● Work item:
Reproduce the full set of records that follow, exactly as shown.

══ Entries provided ══

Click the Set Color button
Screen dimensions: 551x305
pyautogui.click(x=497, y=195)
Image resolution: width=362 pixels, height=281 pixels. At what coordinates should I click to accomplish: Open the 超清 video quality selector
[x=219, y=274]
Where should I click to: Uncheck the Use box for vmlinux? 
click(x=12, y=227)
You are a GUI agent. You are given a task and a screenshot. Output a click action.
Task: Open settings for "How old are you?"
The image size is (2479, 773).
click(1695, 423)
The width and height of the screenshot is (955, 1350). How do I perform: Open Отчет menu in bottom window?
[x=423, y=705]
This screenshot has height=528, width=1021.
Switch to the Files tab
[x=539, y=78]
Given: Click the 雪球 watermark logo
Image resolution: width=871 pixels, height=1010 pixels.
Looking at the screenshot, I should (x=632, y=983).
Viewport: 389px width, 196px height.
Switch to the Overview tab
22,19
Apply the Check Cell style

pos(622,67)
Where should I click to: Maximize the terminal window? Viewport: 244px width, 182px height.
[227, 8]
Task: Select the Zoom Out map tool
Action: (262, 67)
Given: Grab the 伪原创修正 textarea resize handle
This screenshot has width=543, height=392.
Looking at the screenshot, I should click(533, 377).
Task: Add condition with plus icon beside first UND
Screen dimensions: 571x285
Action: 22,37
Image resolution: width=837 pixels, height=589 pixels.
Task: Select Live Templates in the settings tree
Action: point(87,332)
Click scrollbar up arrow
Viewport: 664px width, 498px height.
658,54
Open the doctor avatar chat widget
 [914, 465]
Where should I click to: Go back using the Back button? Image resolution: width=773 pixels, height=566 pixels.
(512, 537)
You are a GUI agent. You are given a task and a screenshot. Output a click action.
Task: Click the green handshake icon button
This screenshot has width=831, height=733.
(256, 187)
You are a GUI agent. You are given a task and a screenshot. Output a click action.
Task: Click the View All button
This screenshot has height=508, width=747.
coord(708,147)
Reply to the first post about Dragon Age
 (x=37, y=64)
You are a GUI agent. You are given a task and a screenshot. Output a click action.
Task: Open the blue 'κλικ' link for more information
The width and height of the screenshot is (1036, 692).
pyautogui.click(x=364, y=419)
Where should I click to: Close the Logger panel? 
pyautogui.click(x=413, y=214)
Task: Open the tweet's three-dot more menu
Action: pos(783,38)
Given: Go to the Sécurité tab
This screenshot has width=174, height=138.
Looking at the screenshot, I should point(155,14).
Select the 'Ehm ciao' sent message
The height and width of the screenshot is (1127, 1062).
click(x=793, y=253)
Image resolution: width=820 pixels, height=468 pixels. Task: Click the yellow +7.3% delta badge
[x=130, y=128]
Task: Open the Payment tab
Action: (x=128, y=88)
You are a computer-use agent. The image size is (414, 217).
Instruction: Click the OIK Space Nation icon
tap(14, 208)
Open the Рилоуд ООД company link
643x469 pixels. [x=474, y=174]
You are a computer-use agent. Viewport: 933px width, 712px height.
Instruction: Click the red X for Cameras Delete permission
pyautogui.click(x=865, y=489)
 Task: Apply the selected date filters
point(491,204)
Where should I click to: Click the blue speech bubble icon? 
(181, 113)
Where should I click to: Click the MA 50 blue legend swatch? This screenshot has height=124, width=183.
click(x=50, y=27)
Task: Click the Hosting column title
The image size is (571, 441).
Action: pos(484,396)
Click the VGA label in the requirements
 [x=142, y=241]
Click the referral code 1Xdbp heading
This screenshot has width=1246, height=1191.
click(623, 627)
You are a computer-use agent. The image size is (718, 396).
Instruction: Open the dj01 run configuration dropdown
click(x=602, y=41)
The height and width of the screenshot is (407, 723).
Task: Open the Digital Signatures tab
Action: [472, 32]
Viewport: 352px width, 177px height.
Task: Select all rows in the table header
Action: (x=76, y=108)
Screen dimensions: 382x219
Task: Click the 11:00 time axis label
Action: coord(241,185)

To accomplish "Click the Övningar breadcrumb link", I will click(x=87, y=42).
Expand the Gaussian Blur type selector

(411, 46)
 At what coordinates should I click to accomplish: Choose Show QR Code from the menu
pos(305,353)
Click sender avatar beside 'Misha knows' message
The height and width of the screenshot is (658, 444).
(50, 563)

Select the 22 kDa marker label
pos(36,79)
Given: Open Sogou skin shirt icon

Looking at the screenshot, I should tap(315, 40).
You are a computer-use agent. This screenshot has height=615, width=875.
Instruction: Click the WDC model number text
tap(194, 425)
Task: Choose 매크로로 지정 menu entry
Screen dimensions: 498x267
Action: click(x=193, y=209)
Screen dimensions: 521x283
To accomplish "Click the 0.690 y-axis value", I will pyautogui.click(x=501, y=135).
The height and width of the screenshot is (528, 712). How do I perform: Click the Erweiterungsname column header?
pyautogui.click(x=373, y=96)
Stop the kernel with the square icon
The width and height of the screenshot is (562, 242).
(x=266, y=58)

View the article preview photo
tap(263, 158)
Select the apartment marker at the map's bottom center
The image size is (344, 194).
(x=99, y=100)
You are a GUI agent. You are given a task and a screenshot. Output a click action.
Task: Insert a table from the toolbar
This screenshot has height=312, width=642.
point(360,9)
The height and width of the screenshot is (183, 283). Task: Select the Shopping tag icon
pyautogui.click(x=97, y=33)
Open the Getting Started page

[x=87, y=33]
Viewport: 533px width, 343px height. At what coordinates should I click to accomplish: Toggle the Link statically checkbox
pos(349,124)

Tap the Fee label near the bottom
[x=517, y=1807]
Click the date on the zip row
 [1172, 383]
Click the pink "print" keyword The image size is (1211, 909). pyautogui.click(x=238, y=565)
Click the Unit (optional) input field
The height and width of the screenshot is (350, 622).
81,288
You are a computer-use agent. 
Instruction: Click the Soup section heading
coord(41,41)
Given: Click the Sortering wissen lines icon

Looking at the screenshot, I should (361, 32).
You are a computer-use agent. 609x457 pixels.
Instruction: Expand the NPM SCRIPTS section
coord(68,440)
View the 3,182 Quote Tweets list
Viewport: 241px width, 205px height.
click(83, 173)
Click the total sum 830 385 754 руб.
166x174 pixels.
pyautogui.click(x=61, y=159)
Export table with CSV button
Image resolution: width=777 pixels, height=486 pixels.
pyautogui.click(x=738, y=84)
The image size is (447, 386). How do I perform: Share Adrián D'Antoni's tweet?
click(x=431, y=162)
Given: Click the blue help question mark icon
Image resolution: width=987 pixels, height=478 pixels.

═══

● Task result:
Click the Set Color button
Screen dimensions: 551x305
pyautogui.click(x=497, y=195)
Image resolution: width=362 pixels, height=281 pixels. At what coordinates should I click to accomplish: Open the 超清 video quality selector
[x=219, y=274]
Where should I click to: Uncheck the Use box for vmlinux? 
click(x=12, y=227)
You are a GUI agent. You are given a task and a screenshot. Output a click action.
Task: Open settings for "How old are you?"
The image size is (2479, 773).
click(1695, 423)
The width and height of the screenshot is (955, 1350). How do I perform: Open Отчет menu in bottom window?
[x=423, y=705]
This screenshot has height=528, width=1021.
Switch to the Files tab
[x=539, y=78]
Given: Click the 雪球 watermark logo
Image resolution: width=871 pixels, height=1010 pixels.
Looking at the screenshot, I should (x=632, y=983).
Viewport: 389px width, 196px height.
Switch to the Overview tab
22,19
Apply the Check Cell style

pos(622,67)
Where should I click to: Maximize the terminal window? Viewport: 244px width, 182px height.
[227, 8]
Task: Select the Zoom Out map tool
Action: (262, 67)
Given: Grab the 伪原创修正 textarea resize handle
This screenshot has width=543, height=392.
Looking at the screenshot, I should click(533, 377).
Task: Add condition with plus icon beside first UND
Screen dimensions: 571x285
Action: 22,37
Image resolution: width=837 pixels, height=589 pixels.
Task: Select Live Templates in the settings tree
Action: point(87,332)
Click scrollbar up arrow
Viewport: 664px width, 498px height.
658,54
Open the doctor avatar chat widget
 [914, 465]
Where should I click to: Go back using the Back button? Image resolution: width=773 pixels, height=566 pixels.
(512, 537)
You are a GUI agent. You are given a task and a screenshot. Output a click action.
Task: Click the green handshake icon button
This screenshot has width=831, height=733.
(256, 187)
You are a GUI agent. You are given a task and a screenshot. Output a click action.
Task: Click the View All button
This screenshot has height=508, width=747.
coord(708,147)
Reply to the first post about Dragon Age
 (x=37, y=64)
You are a GUI agent. You are given a task and a screenshot. Output a click action.
Task: Open the blue 'κλικ' link for more information
The width and height of the screenshot is (1036, 692).
pyautogui.click(x=364, y=419)
Where should I click to: Close the Logger panel? 
pyautogui.click(x=413, y=214)
Task: Open the tweet's three-dot more menu
Action: pos(783,38)
Given: Go to the Sécurité tab
This screenshot has width=174, height=138.
Looking at the screenshot, I should point(155,14).
Select the 'Ehm ciao' sent message
The height and width of the screenshot is (1127, 1062).
click(x=793, y=253)
Image resolution: width=820 pixels, height=468 pixels. Task: Click the yellow +7.3% delta badge
[x=130, y=128]
Task: Open the Payment tab
Action: (x=128, y=88)
You are a computer-use agent. The image size is (414, 217).
Instruction: Click the OIK Space Nation icon
tap(14, 208)
Open the Рилоуд ООД company link
643x469 pixels. [x=474, y=174]
You are a computer-use agent. Viewport: 933px width, 712px height.
Instruction: Click the red X for Cameras Delete permission
pyautogui.click(x=865, y=489)
 Task: Apply the selected date filters
point(491,204)
Where should I click to: Click the blue speech bubble icon? 
(181, 113)
Where should I click to: Click the MA 50 blue legend swatch? This screenshot has height=124, width=183.
click(x=50, y=27)
Task: Click the Hosting column title
The image size is (571, 441).
Action: pos(484,396)
Click the VGA label in the requirements
 [x=142, y=241]
Click the referral code 1Xdbp heading
This screenshot has width=1246, height=1191.
click(623, 627)
You are a computer-use agent. The image size is (718, 396).
Instruction: Open the dj01 run configuration dropdown
click(x=602, y=41)
The height and width of the screenshot is (407, 723).
Task: Open the Digital Signatures tab
Action: [472, 32]
Viewport: 352px width, 177px height.
Task: Select all rows in the table header
Action: (x=76, y=108)
Screen dimensions: 382x219
Task: Click the 11:00 time axis label
Action: coord(241,185)

To accomplish "Click the Övningar breadcrumb link", I will click(x=87, y=42).
Expand the Gaussian Blur type selector

(411, 46)
 At what coordinates should I click to accomplish: Choose Show QR Code from the menu
pos(305,353)
Click sender avatar beside 'Misha knows' message
The height and width of the screenshot is (658, 444).
(50, 563)

Select the 22 kDa marker label
pos(36,79)
Given: Open Sogou skin shirt icon

Looking at the screenshot, I should tap(315, 40).
You are a computer-use agent. This screenshot has height=615, width=875.
Instruction: Click the WDC model number text
tap(194, 425)
Task: Choose 매크로로 지정 menu entry
Screen dimensions: 498x267
Action: click(x=193, y=209)
Screen dimensions: 521x283
To accomplish "Click the 0.690 y-axis value", I will pyautogui.click(x=501, y=135).
The height and width of the screenshot is (528, 712). How do I perform: Click the Erweiterungsname column header?
pyautogui.click(x=373, y=96)
Stop the kernel with the square icon
The width and height of the screenshot is (562, 242).
(x=266, y=58)

View the article preview photo
tap(263, 158)
Select the apartment marker at the map's bottom center
The image size is (344, 194).
(x=99, y=100)
You are a GUI agent. You are given a task and a screenshot. Output a click action.
Task: Insert a table from the toolbar
This screenshot has height=312, width=642.
point(360,9)
The height and width of the screenshot is (183, 283). Task: Select the Shopping tag icon
pyautogui.click(x=97, y=33)
Open the Getting Started page

[x=87, y=33]
Viewport: 533px width, 343px height. At what coordinates should I click to accomplish: Toggle the Link statically checkbox
pos(349,124)

Tap the Fee label near the bottom
[x=517, y=1807]
Click the date on the zip row
 [1172, 383]
Click the pink "print" keyword The image size is (1211, 909). pyautogui.click(x=238, y=565)
Click the Unit (optional) input field
The height and width of the screenshot is (350, 622).
81,288
You are a computer-use agent. 
Instruction: Click the Soup section heading
coord(41,41)
Given: Click the Sortering wissen lines icon

Looking at the screenshot, I should (361, 32).
You are a computer-use agent. 609x457 pixels.
Instruction: Expand the NPM SCRIPTS section
coord(68,440)
View the 3,182 Quote Tweets list
Viewport: 241px width, 205px height.
click(83, 173)
Click the total sum 830 385 754 руб.
166x174 pixels.
pyautogui.click(x=61, y=159)
Export table with CSV button
Image resolution: width=777 pixels, height=486 pixels.
pyautogui.click(x=738, y=84)
The image size is (447, 386). How do I perform: Share Adrián D'Antoni's tweet?
click(x=431, y=162)
Given: Click the blue help question mark icon
Image resolution: width=987 pixels, height=478 pixels.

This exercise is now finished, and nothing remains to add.